Art which references, or is based on, other works of art or other forms of artistic expression open up a broader experience by sending the reader to check out the work or art form which is referenced, and consider it in the way suggested by the initial piece of art. This is what WH Auden achieves in this poem, in which he writes about Old Master paintings which he has seen in an art museum. And there is even a reference to a particular painting, Breughel’s Icarus, of which the image can be seen here.
Its nice to read the poem and then look at the image to see if you draw the same conclusions as the poet.
Musee des Beaux Arts
W. H. Auden
About suffering they were never wrong,
The old Masters: how well they understood
Its human position: how it takes place
While someone else is eating or opening a window or just walking dully along;
How, when the aged are reverently, passionately waiting
For the miraculous birth, there always must be
Children who did not specially want it to happen, skating
On a pond at the edge of the wood:
They never forgot
That even the dreadful martyrdom must run its course
Anyhow in a corner, some untidy spot
Where the dogs go on with their doggy life and the torturer’s horse
Scratches its innocent behind on a tree.
In Breughel’s Icarus, for instance: how everything turns away
Quite leisurely from the disaster; the ploughman may
Have heard the splash, the forsaken cry,
But for him it was not an important failure; the sun shone
As it had to on the white legs disappearing into the green
Water, and the expensive delicate ship that must have seen
Something amazing, a boy falling out of the sky,
Had somewhere to get to and sailed calmly on.
In fact, the first 13 lines of the poem are a general commentary on the relationship in Old Master paintings between the everyday reality of ordinary people and the suffering or momentous event which is occurring to the protagonist of the painting.

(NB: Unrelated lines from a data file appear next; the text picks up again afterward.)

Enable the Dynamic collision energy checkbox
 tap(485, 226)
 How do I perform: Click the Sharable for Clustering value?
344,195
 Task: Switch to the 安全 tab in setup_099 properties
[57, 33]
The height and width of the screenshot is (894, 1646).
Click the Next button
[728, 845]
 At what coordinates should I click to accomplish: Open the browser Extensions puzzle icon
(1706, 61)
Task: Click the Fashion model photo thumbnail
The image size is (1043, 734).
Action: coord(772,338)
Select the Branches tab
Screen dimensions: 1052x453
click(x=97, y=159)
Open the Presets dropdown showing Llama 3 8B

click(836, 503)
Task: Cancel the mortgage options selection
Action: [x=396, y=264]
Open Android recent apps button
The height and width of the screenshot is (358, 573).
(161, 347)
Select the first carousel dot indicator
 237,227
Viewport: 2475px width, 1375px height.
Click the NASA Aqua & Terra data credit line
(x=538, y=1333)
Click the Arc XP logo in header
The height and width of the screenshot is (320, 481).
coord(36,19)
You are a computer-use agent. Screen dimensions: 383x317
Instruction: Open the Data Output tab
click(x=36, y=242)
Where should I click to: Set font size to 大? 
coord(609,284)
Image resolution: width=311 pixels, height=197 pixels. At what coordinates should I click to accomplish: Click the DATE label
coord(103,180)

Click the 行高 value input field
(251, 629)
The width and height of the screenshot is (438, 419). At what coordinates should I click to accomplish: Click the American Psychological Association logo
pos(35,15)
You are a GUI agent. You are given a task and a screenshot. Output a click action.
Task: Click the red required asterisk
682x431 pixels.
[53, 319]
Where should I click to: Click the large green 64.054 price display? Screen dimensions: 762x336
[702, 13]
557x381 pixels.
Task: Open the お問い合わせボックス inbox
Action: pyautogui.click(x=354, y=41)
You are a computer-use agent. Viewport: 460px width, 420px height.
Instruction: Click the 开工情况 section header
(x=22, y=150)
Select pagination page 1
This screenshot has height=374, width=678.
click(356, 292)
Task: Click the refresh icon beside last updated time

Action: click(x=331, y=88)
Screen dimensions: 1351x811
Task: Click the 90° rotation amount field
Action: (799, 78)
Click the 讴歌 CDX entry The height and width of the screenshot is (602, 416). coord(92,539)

So in paintings depicting martyrdom, suffering, horrible, bloody deeds, you also see children playing, people, eating or walking, dogs doing whatever dogs do, etc.
And then in the final eight lines of the poem, the poet refers directly to Breughel’s painting of the Fall of Icarus, where he rightly draws attention to the foreground of the painting where a am is ploughing a field, oblivious of the drama that is happening elsewhere on the canvas. There is also a shepherd tending to a flock of sheep and a man sitting on the bank of the bay fishing, all getting on with their daily tasks as if nothing unusual is happening. You have to look hard at the painting to finally notice the pair of legs kicking above the water, near the ship, where Icarus has fallen and is presumably drowning. Even the ship has more important things to attend to, and sails on.
The poem opens up another dimension to our consideration of the work of art which is Breughel’s painting. It may also be a commentary in general about people’s willingness to immerse themselves in their daily routine rather than get involved in the momentous events of their time. In Auden’s era, that might have been something like the rise of Nazi Germany, facilitated by people in Germany and elsewhere turning a blind eye and just focussing on their own lives. And there are parallels In every age, including our own.
So this is an invitation to look at art for the unexpected or the aspect which usually goes unremarked. And the poem also makes us think about what should our balance be between earning our paycheck and making the world a better place.